▸ **DAFTAR TUGAS**
1. Dalam teks ziarah makam, siapa yang disebut sebagai cikal bakal desa Tanjungsari Kota Blitar?
2. Cetak persis bagian teks ziarah makam di antara "Sebelumnya, saya sebenarnya" dan "Abdul Mungith tersebut).", termasuk keduanya.

▸ **TEKS**
--*--

Oleh:
Arif Muzayin Shofwan
“Hari Senin, 02 Mei 2017, saya diajak Mas
Putu Ari Sudana berziarah ke makam Mbah Kyai Raden Hasan Syuhadak, Kyai Raden
Imam Moestari, dan Eyang Sri Tanjung di Tanjungsari, Kota Blitar.”
(Shofwan,
02 Mei 2017)
Hari
ini, Senin, 02 Mei 2017 bertepatan dengan Hari Buruh Internasional, saya diajak
Mas Putu Ari Sudana dan Mas Dio berziarah ke makam Mbah Kyai Raden Hasan
Syuhadak, Mbah Kyai Raden Imam Moestari, dan Eyang Sri Tanjung. Perlu diketahui
bahwa Eyang Sri Tanjung merupakan cikal bakal desa Tanjungsari Kota Blitar.
Sebelumnya, saya sebenarnya juga sering diajak ziarah ke makam ini oleh Kyai
Muhammad AP., Mbah Bowo, Mbah Tenang, dan kawan-kawannya. Sebenarnya pula,
berada di Utara makam Eyang Sri Tanjung kurang lebih jarak 150 meter juga
terdapat makam Mbah Wali Abdul Mungith yang dianggap oleh warga
masyarakat sebagai seorang waliyullah. (Namun hari ini saya, Mas Dio dan Mas
Putu Ari Sudana tidak berziarah ke makam Mbah Wali Abdul Mungith tersebut).
Sedangkan
kedua tokoh pertama yang kami ziarahi tersebut, yakni Mbah Kyai Raden Hasan
Syuhadak dan Mbah Kyai Raden Imam Moestari merupakan putra dari Mbah Kyai Raden
Muhammad Qosim (Eyang Kasiman) Srengat, Blitar, dari istrinya yang ketiga. Dalam
buku karya Den B.I. Mardiono Gudel bahwa Mbah Kyai Raden Muhammad Qosim
(Eyang Kasiman) merupakan penghulu Srengat ke-I dan cikal-bakal Masjid
Agung Kota Blitar dan kemudian diteruskan oleh para keturunannya. Bahkan Den
B.I. Mardiono Gudel selalu menanyakan begini: “Bagaimana peran Kyai Raden
Muhammad Qosim (Eyang Kasiman), penghulu Srengat yang menjadi cikal-bakal para
pendiri Masjid Jami’ Blitar?”. Tentu saja, hal tersebut harus terus saja
digali terus oleh para kaum muda yang nantinya bisa digunakan sebagai arah
kebijakan dalam mengembangkan peradaban Islam Nusantara yang telah
diperjuangkan oleh para sesepuh masa lalu.

--*--

▸ **DATA TERCATAT**
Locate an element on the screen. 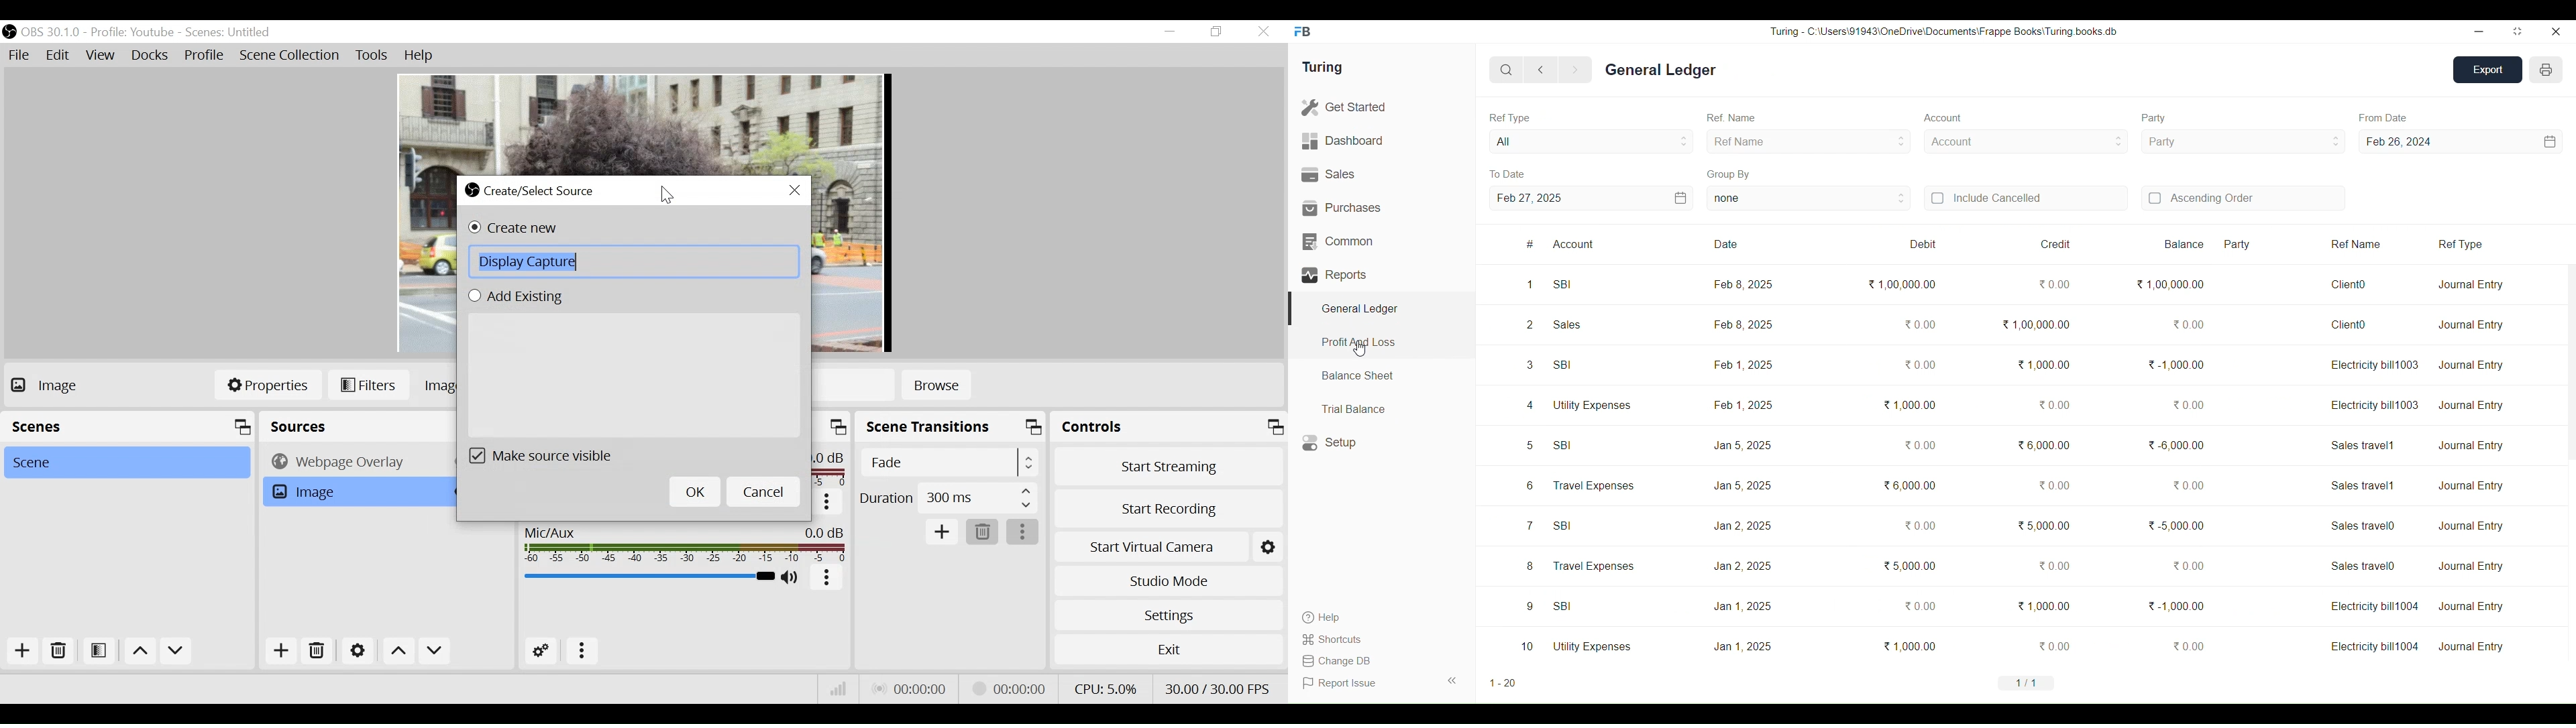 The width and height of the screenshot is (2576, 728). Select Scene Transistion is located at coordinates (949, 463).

--*--

▸ **JAWABAN LATIHAN**
1. Eyang Sri Tanjung.

2.
Sebelumnya, saya sebenarnya juga sering diajak ziarah ke makam ini oleh Kyai
Muhammad AP., Mbah Bowo, Mbah Tenang, dan kawan-kawannya. Sebenarnya pula,
berada di Utara makam Eyang Sri Tanjung kurang lebih jarak 150 meter juga
terdapat makam Mbah Wali Abdul Mungith yang dianggap oleh warga
masyarakat sebagai seorang waliyullah. (Namun hari ini saya, Mas Dio dan Mas
Putu Ari Sudana tidak berziarah ke makam Mbah Wali Abdul Mungith tersebut).